Re: [PATCH 04/11] of: address: Preserve the flags portion on 1:1 dma-ranges mapping

From: Rob Herring
Date: Thu Aug 29 2024 - 09:18:42 EST


On Thu, Aug 29, 2024 at 5:13 AM Andrea della Porta
<andrea.porta@xxxxxxxx> wrote:
>
> Hi Rob,

BTW, I noticed your email replies set "reply-to" to everyone in To and
Cc. The result (with Gmail) is my reply lists everyone twice (in both
To and Cc). "reply-to" is just supposed to be the 1 address you want
replies sent to instead of the "from" address.
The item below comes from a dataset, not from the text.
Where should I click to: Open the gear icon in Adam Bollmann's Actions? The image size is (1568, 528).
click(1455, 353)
> On 16:29 Mon 26 Aug , Rob Herring wrote:
> > On Wed, Aug 21, 2024 at 3:19 AM Andrea della Porta
> > <andrea.porta@xxxxxxxx> wrote:
> > >
> > > Hi Rob,
> > >
> > > On 19:16 Tue 20 Aug , Rob Herring wrote:
> > > > On Tue, Aug 20, 2024 at 04:36:06PM +0200, Andrea della Porta wrote:
> > > > > A missing or empty dma-ranges in a DT node implies a 1:1 mapping for dma
> > > > > translations. In this specific case, rhe current behaviour is to zero out
> > > >
> > > > typo
> > >
> > > Fixed, thanks!
> > >
> > > >
> > > > > the entire specifier so that the translation could be carried on as an
> > > > > offset from zero. This includes address specifier that has flags (e.g.
> > > > > PCI ranges).
> > > > > Once the flags portion has been zeroed, the translation chain is broken
> > > > > since the mapping functions will check the upcoming address specifier
> > > >
> > > > What does "upcoming address" mean?
> > >
> > > Sorry for the confusion, this means "address specifier (with valid flags) fed
> > > to the translating functions and for which we are looking for a translation".
> > > While this address has some valid flags set, it will fail the translation step
> > > since the ranges it is matched against have flags zeroed out by the 1:1 mapping
> > > condition.
> > >
> > > >
> > > > > against mismatching flags, always failing the 1:1 mapping and its entire
> > > > > purpose of always succeeding.
> > > > > Set to zero only the address portion while passing the flags through.
> > > >
> > > > Can you point me to what the failing DT looks like. I'm puzzled how
> > > > things would have worked for anyone.
> > > >
> > >
> > > The following is a simplified and lightly edited) version of the resulting DT
> > > from RPi5:
> > >
> > > pci@0,0 {
> > > #address-cells = <0x03>;
> > > #size-cells = <0x02>;
> > > ......
> > > device_type = "pci";
> > > compatible = "pci14e4,2712\0pciclass,060400\0pciclass,0604";
> > > ranges = <0x82000000 0x00 0x00 0x82000000 0x00 0x00 0x00 0x600000>;
> > > reg = <0x00 0x00 0x00 0x00 0x00>;
> > >
> > > ......
> > >
> > > rp1@0 {
> >
> > What does 0 represent here? There's no 0 address in 'ranges' below.
> > Since you said the parent is a PCI-PCI bridge, then the unit-address
> > would have to be the PCI devfn and you are missing 'reg' (or omitted
> > it).
>
> There's no reg property because the registers for RP1 are addressed
> starting at 0x40108000 offset from BAR1. The devicetree specs says
> that a missing reg node should not have any unit address specified
> (and AFAIK there's no other special directives for simple-bus specified
> in dt-bindings).
> I've added @0 just to get rid of the following warning:
>
> Warning (unit_address_vs_reg): /fragment@0/__overlay__/rp1: node has
> a reg or ranges property, but no unit name

It's still wrong as dtc only checks the unit-address is correct in a
few cases with known bus types.

> coming from make W=1 CHECK_DTBS=y broadcom/rp1.dtbo.
> This is the exact same approach used by Bootlin patchset from:
>
> https://lore.kernel.org/all/20240808154658.247873-2-herve.codina@xxxxxxxxxxx/

It is not. First, that has a node for the PCI device (i.e. the
LAN966x). You do not. You only have a PCI-PCI bridge and that is
wrong.

BTW, you should Cc Herve and others that are working on this feature.
It is by no means fully sorted as you have found.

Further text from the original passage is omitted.